Given data:
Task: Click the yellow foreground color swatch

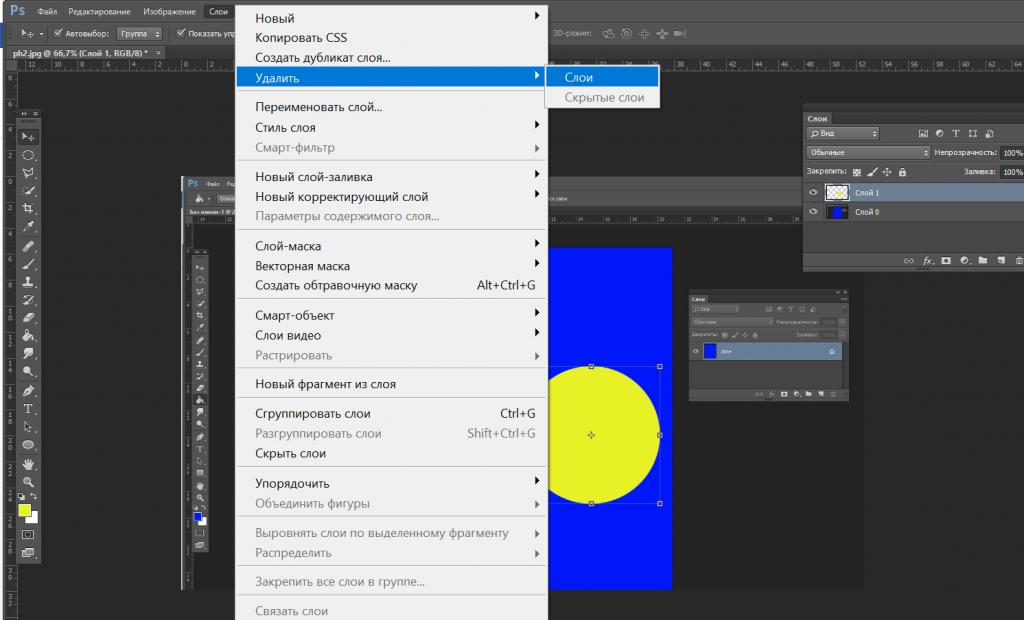Action: pyautogui.click(x=24, y=510)
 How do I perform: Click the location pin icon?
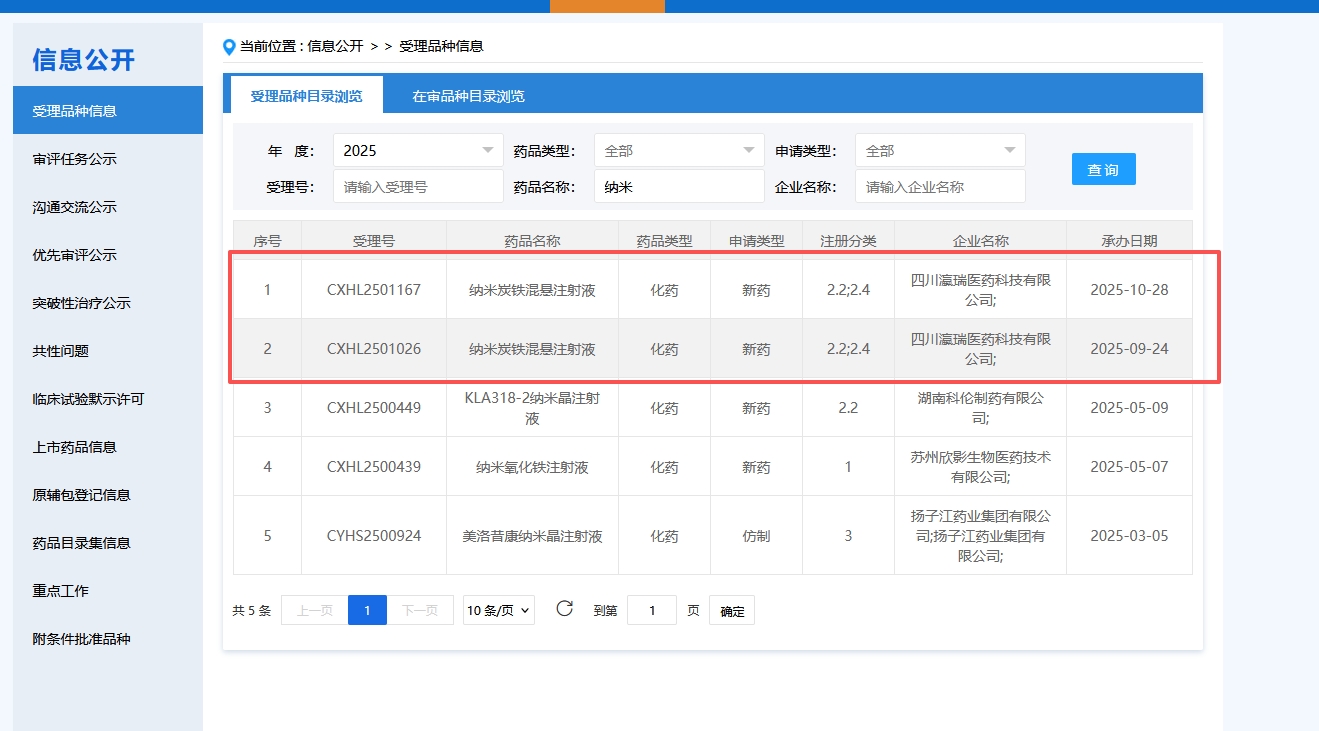click(229, 46)
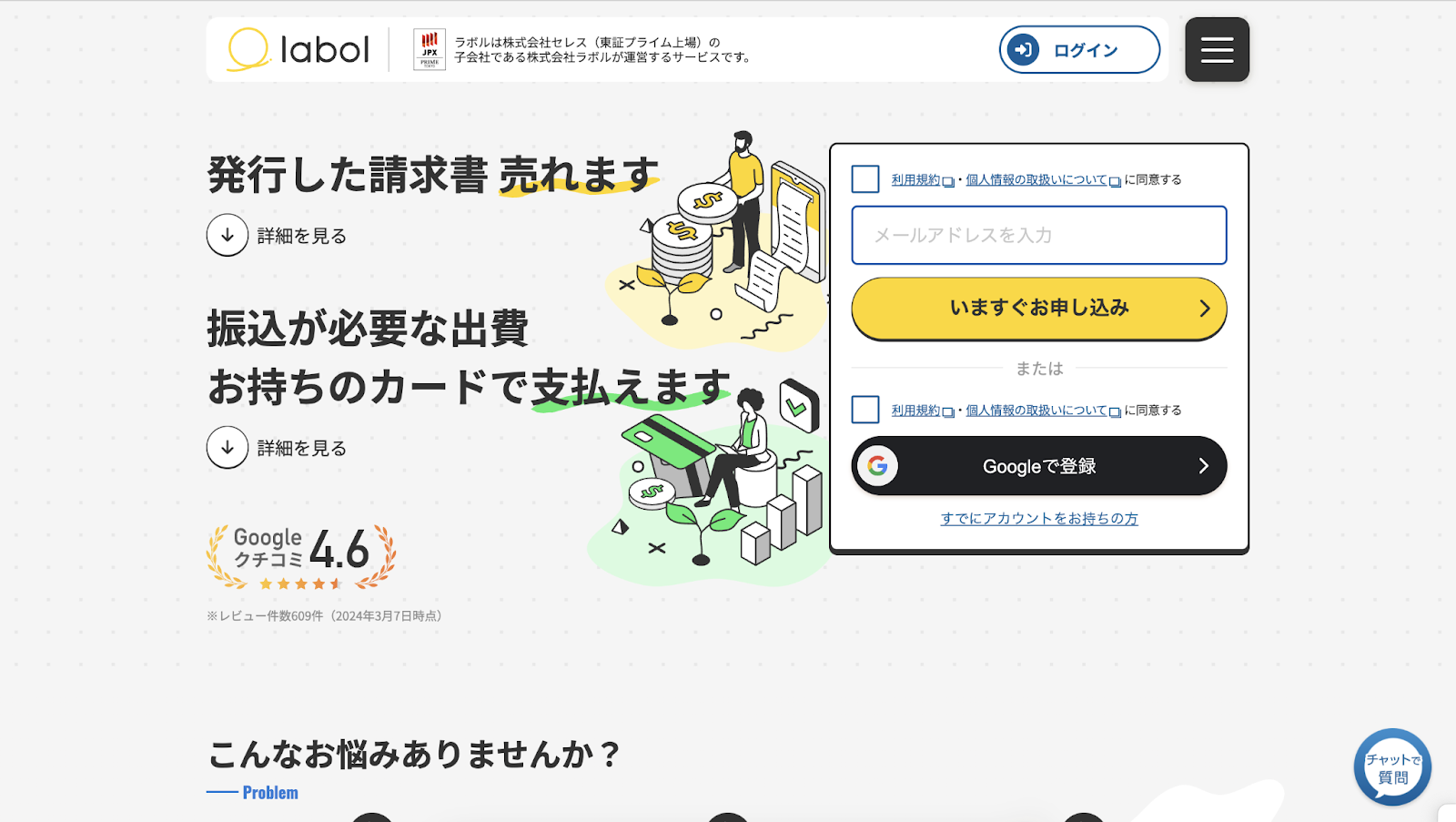Click the JPX Prime badge icon
This screenshot has width=1456, height=822.
[x=430, y=49]
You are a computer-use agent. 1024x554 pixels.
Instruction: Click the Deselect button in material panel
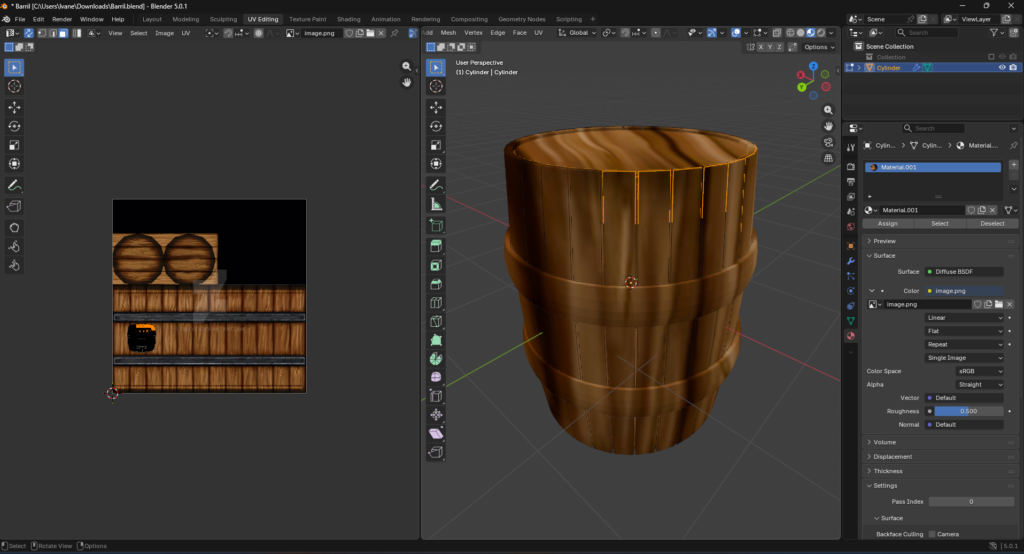click(992, 224)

Stated exercise: Can you copy every item above word for word, leaving out the pictures?

Answer:
Task: Click the yellow foreground color swatch

Action: pyautogui.click(x=24, y=510)
 How do I perform: Click the location pin icon?
click(229, 46)
Click the JPX Prime badge icon
This screenshot has width=1456, height=822.
[x=430, y=49]
You are a computer-use agent. 1024x554 pixels.
Instruction: Click the Deselect button in material panel
click(992, 224)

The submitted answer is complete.